= Written problem =
Extract each line of the data below that contains the string "screenshot", treating uppercase and lowercase letters as different.

= Task inputs =
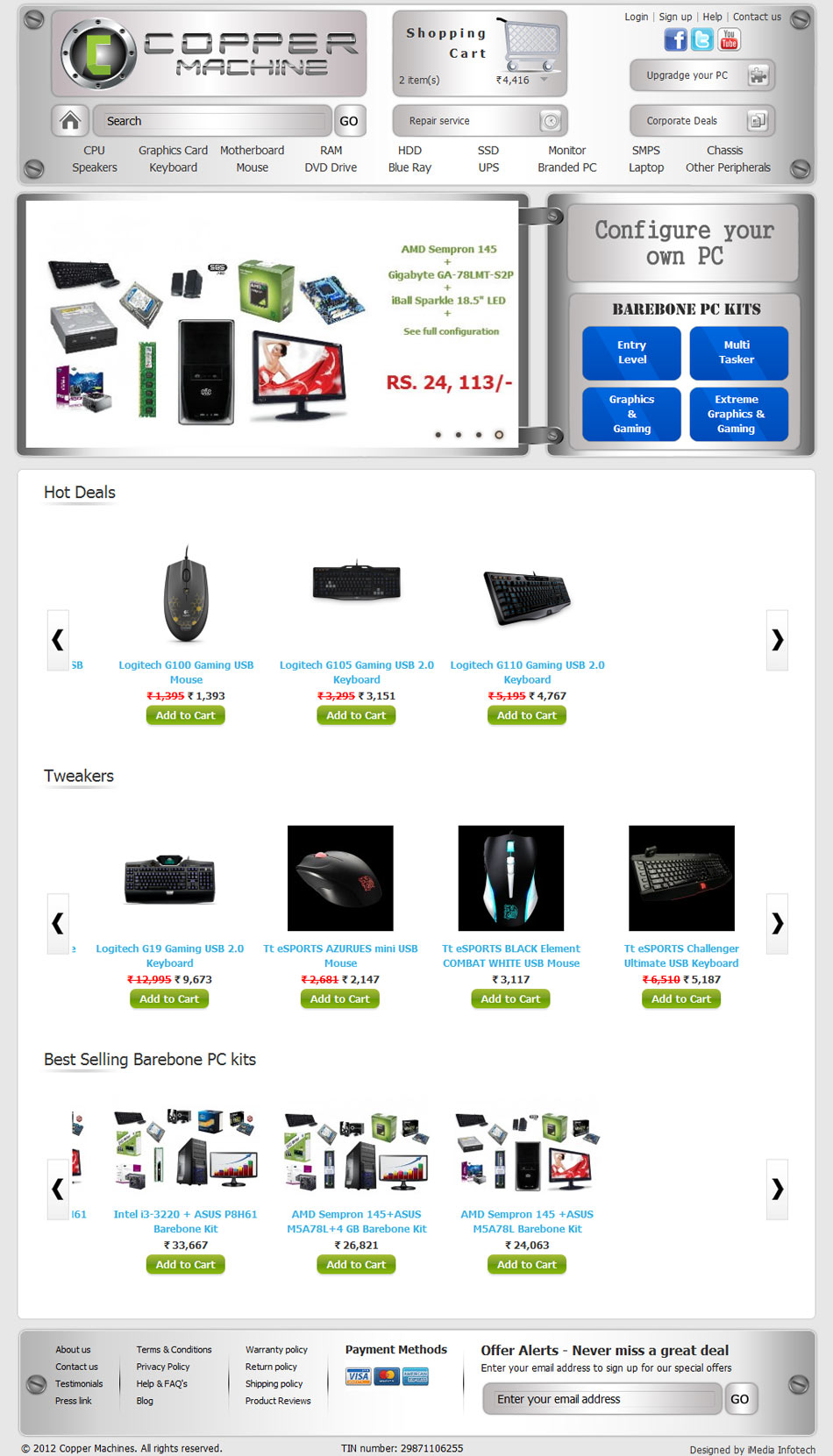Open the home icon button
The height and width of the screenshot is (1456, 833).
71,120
---
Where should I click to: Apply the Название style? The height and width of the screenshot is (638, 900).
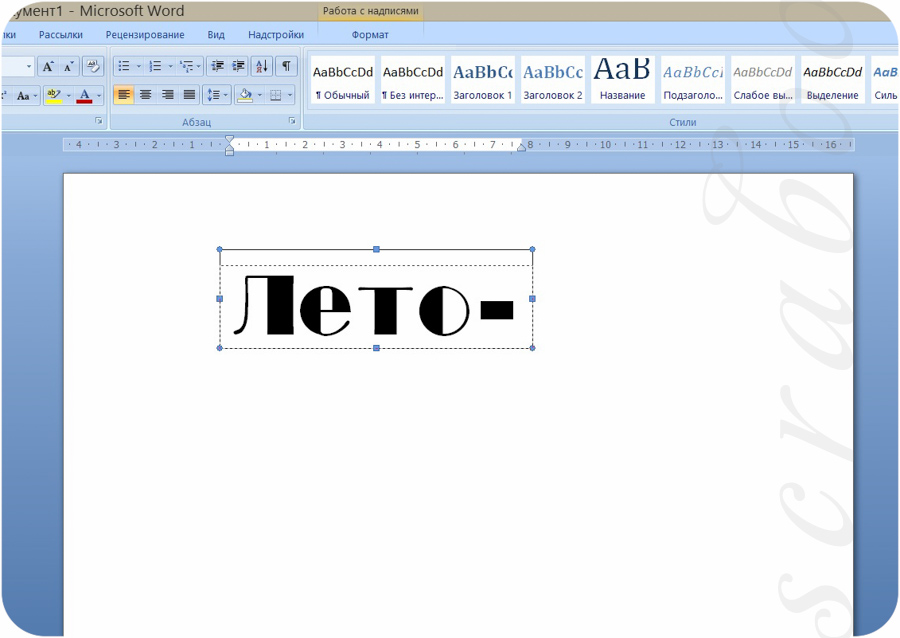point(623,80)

= In response =
The height and width of the screenshot is (1456, 833).
Where should I click to: Apply the Название style? The height and width of the screenshot is (638, 900).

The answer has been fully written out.